Exercise brief:
Copy the following lines character for character, with nothing added, dropped, or changed.

Input:
......
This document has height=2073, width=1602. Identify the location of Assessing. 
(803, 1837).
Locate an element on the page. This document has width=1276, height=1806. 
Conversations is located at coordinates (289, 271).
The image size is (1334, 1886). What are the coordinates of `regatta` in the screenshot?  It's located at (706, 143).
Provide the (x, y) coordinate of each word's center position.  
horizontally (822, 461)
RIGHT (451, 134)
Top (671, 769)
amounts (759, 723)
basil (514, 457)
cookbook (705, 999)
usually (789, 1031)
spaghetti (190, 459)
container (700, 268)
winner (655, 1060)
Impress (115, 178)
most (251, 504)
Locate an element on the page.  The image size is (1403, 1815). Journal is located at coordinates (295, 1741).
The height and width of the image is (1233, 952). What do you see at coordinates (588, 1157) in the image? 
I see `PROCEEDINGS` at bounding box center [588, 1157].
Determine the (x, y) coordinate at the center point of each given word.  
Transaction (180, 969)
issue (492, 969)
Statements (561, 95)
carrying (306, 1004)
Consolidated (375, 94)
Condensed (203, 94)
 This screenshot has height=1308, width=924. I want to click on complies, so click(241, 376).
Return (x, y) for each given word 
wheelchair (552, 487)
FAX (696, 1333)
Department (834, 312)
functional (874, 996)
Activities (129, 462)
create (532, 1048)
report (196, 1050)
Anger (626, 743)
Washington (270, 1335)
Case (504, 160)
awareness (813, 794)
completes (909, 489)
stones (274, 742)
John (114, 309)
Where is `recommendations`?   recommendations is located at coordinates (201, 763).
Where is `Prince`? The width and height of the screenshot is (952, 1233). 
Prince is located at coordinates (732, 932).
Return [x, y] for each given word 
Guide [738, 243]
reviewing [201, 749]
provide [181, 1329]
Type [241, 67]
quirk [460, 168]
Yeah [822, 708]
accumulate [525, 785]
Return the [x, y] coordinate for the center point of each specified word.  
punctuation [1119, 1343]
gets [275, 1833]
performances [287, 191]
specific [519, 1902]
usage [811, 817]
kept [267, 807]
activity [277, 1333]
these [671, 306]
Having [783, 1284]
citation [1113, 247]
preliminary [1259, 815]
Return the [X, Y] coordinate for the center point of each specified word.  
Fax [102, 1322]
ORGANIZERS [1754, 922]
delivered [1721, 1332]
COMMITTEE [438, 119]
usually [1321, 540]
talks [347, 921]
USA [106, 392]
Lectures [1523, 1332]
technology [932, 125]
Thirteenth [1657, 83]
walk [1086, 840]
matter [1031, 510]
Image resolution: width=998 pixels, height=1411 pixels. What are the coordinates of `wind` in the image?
......
Exercise response:
This document has height=2073, width=1602. Identify the location of Assessing. 
(803, 1837).
Locate an element on the page. This document has width=1276, height=1806. 
Conversations is located at coordinates (289, 271).
The image size is (1334, 1886). What are the coordinates of `regatta` in the screenshot?  It's located at (706, 143).
Provide the (x, y) coordinate of each word's center position.  
horizontally (822, 461)
RIGHT (451, 134)
Top (671, 769)
amounts (759, 723)
basil (514, 457)
cookbook (705, 999)
usually (789, 1031)
spaghetti (190, 459)
container (700, 268)
winner (655, 1060)
Impress (115, 178)
most (251, 504)
Locate an element on the page.  The image size is (1403, 1815). Journal is located at coordinates (295, 1741).
The height and width of the image is (1233, 952). What do you see at coordinates (588, 1157) in the image? 
I see `PROCEEDINGS` at bounding box center [588, 1157].
Determine the (x, y) coordinate at the center point of each given word.  
Transaction (180, 969)
issue (492, 969)
Statements (561, 95)
carrying (306, 1004)
Consolidated (375, 94)
Condensed (203, 94)
 This screenshot has height=1308, width=924. I want to click on complies, so click(241, 376).
Return (x, y) for each given word 
wheelchair (552, 487)
FAX (696, 1333)
Department (834, 312)
functional (874, 996)
Activities (129, 462)
create (532, 1048)
report (196, 1050)
Anger (626, 743)
Washington (270, 1335)
Case (504, 160)
awareness (813, 794)
completes (909, 489)
stones (274, 742)
John (114, 309)
Where is `recommendations`?   recommendations is located at coordinates (201, 763).
Where is `Prince`? The width and height of the screenshot is (952, 1233). 
Prince is located at coordinates (732, 932).
Return [x, y] for each given word 
Guide [738, 243]
reviewing [201, 749]
provide [181, 1329]
Type [241, 67]
quirk [460, 168]
Yeah [822, 708]
accumulate [525, 785]
Return the [x, y] coordinate for the center point of each specified word.  
punctuation [1119, 1343]
gets [275, 1833]
performances [287, 191]
specific [519, 1902]
usage [811, 817]
kept [267, 807]
activity [277, 1333]
these [671, 306]
Having [783, 1284]
citation [1113, 247]
preliminary [1259, 815]
Return the [X, Y] coordinate for the center point of each specified word.  
Fax [102, 1322]
ORGANIZERS [1754, 922]
delivered [1721, 1332]
COMMITTEE [438, 119]
usually [1321, 540]
talks [347, 921]
USA [106, 392]
Lectures [1523, 1332]
technology [932, 125]
Thirteenth [1657, 83]
walk [1086, 840]
matter [1031, 510]
Image resolution: width=998 pixels, height=1411 pixels. What are the coordinates of `wind` in the image?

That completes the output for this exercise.